> **Work instruction**
Beginning with the line that holds "Click the PML station location header text", write out the remaining lines of the material exactly, the last line included.

> **Source data**
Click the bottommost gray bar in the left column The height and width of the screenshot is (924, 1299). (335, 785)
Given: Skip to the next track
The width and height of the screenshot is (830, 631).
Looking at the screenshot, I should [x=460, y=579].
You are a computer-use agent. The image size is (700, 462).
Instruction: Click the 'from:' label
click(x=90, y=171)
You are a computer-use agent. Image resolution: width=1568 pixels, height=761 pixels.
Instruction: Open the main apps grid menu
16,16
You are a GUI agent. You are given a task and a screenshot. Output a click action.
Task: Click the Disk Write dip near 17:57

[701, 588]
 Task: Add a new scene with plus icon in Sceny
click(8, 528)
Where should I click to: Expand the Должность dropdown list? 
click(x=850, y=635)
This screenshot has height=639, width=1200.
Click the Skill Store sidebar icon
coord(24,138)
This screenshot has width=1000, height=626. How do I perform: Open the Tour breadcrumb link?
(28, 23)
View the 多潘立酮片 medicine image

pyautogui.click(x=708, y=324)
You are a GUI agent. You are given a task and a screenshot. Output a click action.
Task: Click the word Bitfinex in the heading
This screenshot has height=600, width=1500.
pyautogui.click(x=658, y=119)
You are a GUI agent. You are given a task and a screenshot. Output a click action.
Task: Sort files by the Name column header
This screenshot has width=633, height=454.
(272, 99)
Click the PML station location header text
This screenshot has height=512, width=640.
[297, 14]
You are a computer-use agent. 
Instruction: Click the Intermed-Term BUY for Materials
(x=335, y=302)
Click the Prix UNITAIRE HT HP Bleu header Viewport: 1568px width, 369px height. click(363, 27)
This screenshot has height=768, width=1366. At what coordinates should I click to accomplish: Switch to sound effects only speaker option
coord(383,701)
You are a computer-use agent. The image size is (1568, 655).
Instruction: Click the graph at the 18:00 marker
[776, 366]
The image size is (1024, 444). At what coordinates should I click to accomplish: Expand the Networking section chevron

> **Response**
Click the PML station location header text
This screenshot has height=512, width=640.
[297, 14]
You are a computer-use agent. 
Instruction: Click the Intermed-Term BUY for Materials
(x=335, y=302)
Click the Prix UNITAIRE HT HP Bleu header Viewport: 1568px width, 369px height. click(363, 27)
This screenshot has height=768, width=1366. At what coordinates should I click to accomplish: Switch to sound effects only speaker option
coord(383,701)
You are a computer-use agent. The image size is (1568, 655).
Instruction: Click the graph at the 18:00 marker
[776, 366]
The image size is (1024, 444). At what coordinates should I click to accomplish: Expand the Networking section chevron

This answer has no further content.